Extrait du document –
<<<<

Nous n’avons retrouvé ni la copie ni les épreuves de la publication au Figaro, ni même le manuscrit de trois autres strophes inédites données par la Pléiade dans cet ordre : « Vous qui la connaissez dans la force des armes », « Vous qui la connaissez dans ses vieilles maisons », « Vous qui la connaissez dans ces pauvres misères » (est-ce bien « ces » et non « ses » ?). Sans douter de l’authenticité de ces strophes impeccables, dont l’édition Parain donne néanmoins quelques variantes textuelles, il reste difficile de juger in abstracto de l’ordre établi dans l’édition de la Pléiade. Celle-ci croit disposer de tout le manuscrit de « Sainte Geneviève » ; elle considère que Péguy a sélectionné pour Le Figaro quelques-unes de strophes qu’il avait sous la main et en conservant leur ordre ; on peut espérer que les strophes qui nous manquent aujourd’hui portait bien comme foliotage les nombres 12, 14 et 16 dans l’ordre où la Pléiade les présente.

>>>>

Données enregistrées –
<<<<

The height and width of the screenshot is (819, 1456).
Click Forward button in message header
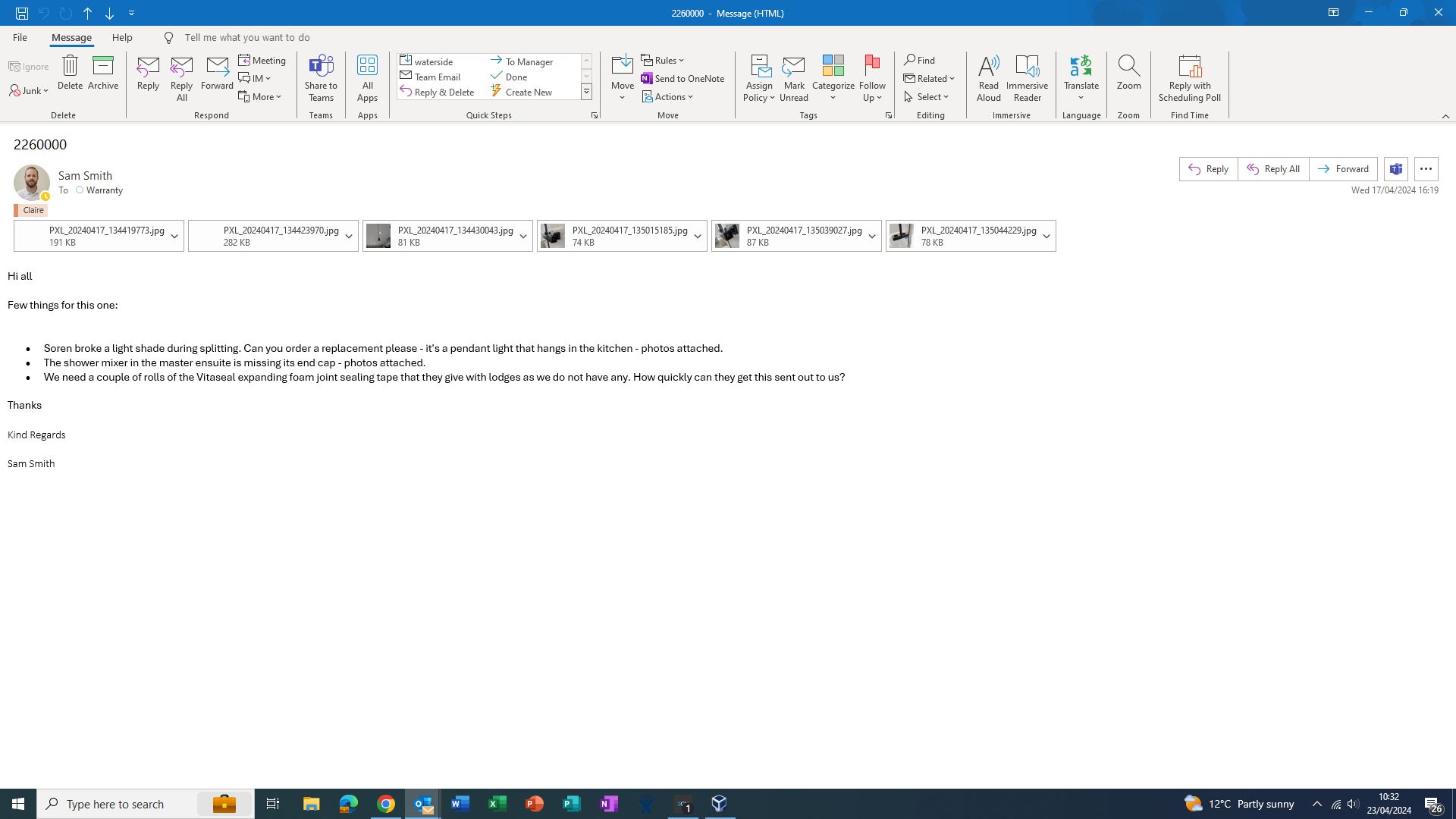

>>>>

Consignes de l'exercice –
D'après l'extrait du document, quels numéros de foliotage espère-t-on que portaient les strophes aujourd'hui manquantes ?

Tâche terminée –
Les numéros 12, 14 et 16, dans l'ordre où la Pléiade présente ces strophes.